Stored data entries
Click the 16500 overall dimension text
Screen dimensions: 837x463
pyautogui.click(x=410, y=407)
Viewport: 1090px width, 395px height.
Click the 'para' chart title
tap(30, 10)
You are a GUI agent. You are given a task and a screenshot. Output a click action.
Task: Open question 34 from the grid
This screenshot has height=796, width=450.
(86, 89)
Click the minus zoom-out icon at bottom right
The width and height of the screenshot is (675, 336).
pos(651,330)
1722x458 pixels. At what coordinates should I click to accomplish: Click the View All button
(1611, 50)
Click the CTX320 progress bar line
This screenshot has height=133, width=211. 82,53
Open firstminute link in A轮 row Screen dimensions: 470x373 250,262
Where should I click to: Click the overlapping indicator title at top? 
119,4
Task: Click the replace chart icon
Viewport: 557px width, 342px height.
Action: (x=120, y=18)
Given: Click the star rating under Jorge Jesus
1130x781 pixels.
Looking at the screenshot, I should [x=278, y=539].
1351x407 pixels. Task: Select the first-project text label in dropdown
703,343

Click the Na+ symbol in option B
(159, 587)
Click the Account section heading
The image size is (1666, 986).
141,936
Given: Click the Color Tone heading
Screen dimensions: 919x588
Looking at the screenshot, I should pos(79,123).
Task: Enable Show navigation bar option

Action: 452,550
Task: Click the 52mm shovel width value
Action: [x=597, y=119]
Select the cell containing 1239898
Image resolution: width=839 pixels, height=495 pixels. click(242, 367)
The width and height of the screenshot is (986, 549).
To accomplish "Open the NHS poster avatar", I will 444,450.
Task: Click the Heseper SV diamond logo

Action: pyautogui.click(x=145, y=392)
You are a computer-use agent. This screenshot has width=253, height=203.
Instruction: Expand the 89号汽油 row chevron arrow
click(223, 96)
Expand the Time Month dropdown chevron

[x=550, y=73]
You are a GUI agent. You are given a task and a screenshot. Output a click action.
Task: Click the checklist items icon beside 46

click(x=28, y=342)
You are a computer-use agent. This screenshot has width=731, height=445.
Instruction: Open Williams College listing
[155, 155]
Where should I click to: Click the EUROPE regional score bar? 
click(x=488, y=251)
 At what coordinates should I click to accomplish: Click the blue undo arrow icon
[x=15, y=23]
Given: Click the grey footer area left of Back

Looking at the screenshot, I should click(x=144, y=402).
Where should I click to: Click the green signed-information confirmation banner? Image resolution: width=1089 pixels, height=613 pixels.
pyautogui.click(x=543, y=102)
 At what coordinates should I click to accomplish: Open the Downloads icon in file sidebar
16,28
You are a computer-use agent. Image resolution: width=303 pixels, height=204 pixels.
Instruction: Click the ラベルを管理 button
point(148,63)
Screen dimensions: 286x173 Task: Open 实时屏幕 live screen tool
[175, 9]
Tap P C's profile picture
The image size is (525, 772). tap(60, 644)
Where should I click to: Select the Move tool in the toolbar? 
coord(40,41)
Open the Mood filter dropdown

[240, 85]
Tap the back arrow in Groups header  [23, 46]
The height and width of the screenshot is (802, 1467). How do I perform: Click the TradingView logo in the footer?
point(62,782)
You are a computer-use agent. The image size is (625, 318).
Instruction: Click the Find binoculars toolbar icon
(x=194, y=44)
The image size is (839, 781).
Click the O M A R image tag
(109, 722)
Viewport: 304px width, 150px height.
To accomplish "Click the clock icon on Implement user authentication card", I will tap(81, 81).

■ **WHAT TO PRODUCE**
When a line among the entries above contains "agent", copy it.

■ **EXERCISE ANSWER**
You are a GUI agent. You are given a task and a screenshot. Output a click action.
You are a computer-use agent. This screenshot has width=253, height=203.
You are a GUI agent. You are given a task and a screenshot. Output a click action.
You are a computer-use agent. This screenshot has width=731, height=445.
You are a computer-use agent. Image resolution: width=303 pixels, height=204 pixels.
You are a computer-use agent. The image size is (625, 318).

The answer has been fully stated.